The CKAN DataStore extension provides an ad-hoc database for storage of structured data from CKAN resources.

See the DataStore extension:

Datastore API

Making Datastore API requests

Example: Create a DataStore table

curl -X POST \
	-H "Authorization: {YOUR-API-KEY}" \
	-d '{ "resource": {"package_id": "{PACKAGE-ID}"}, "fields": [ {"id": "a"}, {"id": "b"} ] }'

Data Load

See Load page.


Implemented as a separate Postgres Database.

What Issues are there?

Sharp Edges

  • connection between MetaStore (main CKAN objects DB) and DataStore is not always well maintained e.g, if I call “purge_dataset” action, it will remove stuff from MetaStore but it won’t delete a table from DataStore. This does not break UX but your DataStore DB raises in size and you might have junk tables with lots of data.

DataStore (Data API)

  • One table per resource and no way to join across resources
  • Indexes are auto-created and no way to customize per resource. This can lead to issues on loading large datasets.
  • No API gateway (i.e. no way to control DDOS’ing, to do rate limiting etc)
  • SQL queries not working (with private datasets)
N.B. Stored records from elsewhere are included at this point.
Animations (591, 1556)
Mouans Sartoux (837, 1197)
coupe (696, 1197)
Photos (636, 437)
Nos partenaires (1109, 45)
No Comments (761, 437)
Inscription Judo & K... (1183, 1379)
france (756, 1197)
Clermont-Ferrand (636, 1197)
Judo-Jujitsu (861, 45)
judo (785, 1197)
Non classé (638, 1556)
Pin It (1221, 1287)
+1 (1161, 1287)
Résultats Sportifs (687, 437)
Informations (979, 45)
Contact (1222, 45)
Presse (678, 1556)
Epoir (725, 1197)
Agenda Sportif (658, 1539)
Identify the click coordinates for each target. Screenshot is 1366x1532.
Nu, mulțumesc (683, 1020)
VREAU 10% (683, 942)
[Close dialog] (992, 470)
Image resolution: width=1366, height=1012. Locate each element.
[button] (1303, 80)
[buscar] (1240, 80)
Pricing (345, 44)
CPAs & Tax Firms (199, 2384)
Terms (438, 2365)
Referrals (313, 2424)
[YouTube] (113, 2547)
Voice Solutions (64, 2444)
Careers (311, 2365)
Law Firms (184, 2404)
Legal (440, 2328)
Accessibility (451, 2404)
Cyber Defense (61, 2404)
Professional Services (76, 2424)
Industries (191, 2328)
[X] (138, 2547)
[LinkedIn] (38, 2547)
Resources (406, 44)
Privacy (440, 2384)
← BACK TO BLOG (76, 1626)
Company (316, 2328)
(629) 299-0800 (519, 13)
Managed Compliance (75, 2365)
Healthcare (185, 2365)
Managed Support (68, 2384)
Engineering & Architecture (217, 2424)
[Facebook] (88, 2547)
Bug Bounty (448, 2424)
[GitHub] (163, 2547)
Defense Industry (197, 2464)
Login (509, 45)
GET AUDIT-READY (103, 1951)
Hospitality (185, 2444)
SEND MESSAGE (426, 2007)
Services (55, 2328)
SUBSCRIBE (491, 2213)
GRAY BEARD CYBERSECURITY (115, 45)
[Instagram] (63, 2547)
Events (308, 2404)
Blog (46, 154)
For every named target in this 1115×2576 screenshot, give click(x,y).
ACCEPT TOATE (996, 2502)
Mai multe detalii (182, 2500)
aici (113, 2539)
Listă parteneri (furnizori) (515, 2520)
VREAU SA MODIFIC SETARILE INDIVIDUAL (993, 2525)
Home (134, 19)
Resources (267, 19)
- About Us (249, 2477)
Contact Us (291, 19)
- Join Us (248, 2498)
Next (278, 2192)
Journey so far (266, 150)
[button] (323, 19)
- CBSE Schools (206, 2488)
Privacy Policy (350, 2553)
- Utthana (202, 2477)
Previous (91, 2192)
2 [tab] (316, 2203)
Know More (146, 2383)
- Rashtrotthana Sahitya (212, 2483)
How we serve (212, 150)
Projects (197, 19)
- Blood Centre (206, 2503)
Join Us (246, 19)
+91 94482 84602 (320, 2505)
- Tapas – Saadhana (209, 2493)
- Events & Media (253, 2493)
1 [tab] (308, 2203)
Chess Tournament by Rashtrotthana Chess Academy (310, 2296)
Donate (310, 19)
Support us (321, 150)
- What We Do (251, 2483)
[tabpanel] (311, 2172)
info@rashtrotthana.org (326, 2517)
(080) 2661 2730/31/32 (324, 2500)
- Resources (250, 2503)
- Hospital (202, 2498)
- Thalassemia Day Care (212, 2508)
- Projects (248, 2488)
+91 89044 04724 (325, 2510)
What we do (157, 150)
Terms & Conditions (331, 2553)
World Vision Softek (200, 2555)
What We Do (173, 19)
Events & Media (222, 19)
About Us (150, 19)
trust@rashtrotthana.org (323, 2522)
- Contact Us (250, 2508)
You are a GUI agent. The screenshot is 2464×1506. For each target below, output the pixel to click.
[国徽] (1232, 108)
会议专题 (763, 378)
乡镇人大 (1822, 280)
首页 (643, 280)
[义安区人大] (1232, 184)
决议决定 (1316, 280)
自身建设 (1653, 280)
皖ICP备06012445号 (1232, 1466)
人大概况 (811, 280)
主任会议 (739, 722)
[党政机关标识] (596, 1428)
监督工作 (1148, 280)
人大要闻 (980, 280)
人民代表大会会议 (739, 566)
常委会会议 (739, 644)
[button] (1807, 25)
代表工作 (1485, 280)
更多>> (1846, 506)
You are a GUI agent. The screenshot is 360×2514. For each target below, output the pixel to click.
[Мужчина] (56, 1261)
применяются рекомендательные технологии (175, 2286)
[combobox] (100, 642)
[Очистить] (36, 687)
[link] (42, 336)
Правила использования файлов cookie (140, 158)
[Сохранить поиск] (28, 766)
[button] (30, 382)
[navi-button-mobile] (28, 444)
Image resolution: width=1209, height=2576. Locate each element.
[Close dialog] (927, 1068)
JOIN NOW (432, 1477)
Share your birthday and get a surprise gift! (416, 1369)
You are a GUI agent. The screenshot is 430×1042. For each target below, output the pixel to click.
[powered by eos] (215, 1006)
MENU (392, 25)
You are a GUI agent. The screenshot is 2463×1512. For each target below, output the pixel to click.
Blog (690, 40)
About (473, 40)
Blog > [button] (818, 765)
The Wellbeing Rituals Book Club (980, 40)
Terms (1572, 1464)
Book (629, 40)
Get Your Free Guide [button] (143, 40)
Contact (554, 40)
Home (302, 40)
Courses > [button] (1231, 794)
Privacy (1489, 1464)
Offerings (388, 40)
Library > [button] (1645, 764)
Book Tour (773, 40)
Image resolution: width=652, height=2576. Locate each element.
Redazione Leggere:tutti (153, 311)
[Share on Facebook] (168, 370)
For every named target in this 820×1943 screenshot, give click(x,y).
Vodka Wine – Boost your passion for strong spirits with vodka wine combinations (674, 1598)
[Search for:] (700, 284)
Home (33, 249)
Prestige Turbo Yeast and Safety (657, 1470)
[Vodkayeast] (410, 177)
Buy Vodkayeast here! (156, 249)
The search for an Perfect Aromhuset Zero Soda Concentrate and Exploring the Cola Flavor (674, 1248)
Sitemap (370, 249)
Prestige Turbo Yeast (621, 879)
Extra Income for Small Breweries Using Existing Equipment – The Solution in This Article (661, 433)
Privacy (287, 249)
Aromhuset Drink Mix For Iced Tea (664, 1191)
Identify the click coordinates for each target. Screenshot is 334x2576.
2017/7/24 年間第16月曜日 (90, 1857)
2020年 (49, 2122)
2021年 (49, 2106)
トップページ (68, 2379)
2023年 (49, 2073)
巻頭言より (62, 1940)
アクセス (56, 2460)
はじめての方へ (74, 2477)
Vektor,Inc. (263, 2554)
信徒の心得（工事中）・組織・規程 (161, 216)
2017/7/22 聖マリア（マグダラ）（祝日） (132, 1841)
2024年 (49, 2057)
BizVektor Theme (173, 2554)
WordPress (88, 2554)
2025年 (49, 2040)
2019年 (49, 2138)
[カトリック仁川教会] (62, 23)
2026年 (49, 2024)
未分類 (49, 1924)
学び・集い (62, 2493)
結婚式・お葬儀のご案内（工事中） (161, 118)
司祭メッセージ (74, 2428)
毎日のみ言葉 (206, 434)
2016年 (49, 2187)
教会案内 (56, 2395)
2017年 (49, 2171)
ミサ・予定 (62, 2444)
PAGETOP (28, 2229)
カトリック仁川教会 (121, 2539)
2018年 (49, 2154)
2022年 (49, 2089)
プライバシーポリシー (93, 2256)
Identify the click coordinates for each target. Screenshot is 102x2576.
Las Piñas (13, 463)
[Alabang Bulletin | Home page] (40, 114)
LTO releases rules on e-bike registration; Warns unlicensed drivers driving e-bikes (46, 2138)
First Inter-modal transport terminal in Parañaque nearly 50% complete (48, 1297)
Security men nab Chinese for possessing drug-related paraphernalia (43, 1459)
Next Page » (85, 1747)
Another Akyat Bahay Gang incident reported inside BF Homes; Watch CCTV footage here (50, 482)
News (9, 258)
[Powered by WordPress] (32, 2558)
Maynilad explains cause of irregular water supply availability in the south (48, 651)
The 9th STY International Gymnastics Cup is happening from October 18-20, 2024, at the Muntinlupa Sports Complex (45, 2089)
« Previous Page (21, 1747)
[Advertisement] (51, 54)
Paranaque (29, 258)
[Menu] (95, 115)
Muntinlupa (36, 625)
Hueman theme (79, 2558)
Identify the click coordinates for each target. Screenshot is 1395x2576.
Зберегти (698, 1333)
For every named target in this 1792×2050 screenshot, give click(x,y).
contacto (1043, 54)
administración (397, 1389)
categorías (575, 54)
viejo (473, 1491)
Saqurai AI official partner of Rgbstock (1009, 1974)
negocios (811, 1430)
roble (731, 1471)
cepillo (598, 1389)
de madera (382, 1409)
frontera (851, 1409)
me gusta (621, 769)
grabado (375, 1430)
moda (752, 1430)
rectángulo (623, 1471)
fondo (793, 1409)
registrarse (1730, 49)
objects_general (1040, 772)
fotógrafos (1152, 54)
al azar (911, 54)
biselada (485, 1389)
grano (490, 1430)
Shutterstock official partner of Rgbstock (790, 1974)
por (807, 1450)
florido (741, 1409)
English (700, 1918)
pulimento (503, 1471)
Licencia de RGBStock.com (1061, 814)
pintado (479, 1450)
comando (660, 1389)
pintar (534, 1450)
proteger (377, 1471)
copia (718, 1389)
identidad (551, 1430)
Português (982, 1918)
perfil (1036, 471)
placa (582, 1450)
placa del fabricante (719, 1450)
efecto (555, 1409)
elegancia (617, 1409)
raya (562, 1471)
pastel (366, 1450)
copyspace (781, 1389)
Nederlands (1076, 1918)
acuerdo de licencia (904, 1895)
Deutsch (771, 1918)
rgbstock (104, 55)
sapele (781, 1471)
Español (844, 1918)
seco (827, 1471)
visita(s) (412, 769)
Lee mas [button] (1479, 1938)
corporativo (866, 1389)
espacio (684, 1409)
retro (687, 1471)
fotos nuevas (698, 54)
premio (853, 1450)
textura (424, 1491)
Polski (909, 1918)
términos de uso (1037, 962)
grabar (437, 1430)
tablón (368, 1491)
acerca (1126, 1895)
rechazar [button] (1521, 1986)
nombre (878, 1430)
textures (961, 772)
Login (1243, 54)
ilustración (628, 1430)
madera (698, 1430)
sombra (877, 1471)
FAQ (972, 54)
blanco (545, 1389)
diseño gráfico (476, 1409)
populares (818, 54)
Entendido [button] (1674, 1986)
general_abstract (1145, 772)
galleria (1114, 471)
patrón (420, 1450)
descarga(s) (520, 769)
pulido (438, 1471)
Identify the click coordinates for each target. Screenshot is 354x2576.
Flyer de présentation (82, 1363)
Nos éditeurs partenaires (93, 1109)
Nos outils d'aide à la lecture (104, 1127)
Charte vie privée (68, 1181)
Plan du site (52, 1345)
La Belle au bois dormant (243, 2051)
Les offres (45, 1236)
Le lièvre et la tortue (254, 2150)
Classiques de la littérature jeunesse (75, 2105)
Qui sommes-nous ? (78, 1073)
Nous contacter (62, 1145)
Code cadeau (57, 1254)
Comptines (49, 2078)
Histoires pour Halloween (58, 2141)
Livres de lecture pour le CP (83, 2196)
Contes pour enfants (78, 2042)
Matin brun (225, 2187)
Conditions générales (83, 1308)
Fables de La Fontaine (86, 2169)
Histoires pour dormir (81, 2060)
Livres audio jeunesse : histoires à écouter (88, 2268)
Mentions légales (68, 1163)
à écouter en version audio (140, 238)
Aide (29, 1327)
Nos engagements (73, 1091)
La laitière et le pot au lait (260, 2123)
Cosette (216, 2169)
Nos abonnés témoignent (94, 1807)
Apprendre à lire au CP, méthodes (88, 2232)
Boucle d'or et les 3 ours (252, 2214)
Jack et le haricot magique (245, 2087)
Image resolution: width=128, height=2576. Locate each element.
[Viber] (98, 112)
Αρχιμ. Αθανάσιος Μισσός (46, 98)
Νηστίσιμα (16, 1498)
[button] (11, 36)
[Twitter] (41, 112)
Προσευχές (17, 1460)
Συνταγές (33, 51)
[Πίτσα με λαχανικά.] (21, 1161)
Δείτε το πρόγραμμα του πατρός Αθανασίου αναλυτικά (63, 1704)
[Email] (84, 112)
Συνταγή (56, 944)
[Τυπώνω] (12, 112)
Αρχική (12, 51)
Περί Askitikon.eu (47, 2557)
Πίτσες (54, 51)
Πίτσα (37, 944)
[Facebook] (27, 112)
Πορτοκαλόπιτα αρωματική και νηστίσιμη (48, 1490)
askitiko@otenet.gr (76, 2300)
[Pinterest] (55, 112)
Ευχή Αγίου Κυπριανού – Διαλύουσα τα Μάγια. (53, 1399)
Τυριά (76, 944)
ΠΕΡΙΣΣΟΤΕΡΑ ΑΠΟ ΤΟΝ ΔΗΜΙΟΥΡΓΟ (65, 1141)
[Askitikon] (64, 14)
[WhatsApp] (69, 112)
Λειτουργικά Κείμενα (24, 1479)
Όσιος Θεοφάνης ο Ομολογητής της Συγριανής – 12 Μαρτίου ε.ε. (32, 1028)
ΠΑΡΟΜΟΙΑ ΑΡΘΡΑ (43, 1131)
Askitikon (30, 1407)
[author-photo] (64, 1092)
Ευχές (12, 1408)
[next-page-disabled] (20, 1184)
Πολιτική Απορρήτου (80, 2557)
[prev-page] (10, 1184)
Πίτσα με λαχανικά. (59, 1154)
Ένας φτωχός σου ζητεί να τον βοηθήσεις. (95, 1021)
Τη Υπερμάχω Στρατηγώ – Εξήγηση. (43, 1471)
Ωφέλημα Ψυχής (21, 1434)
Following the general next gen microservices approach, the Data API is separated into distinct microservices.

Read API

Approach: Refactor current DataStore API into a standalone microservice. Key point would be to break out permissioning. Either via a call out to separate permissioning service or a simple JWT approach where capability is baked in.

Status: In Progress (RFC) - see

Data Load

Implemented via AirCan. See Load page.


Back onto Postgres by default just like CKAN 2. May also explore using other backends esp from Cloud Providers e.g. BigQuery or AWS RedShift etc.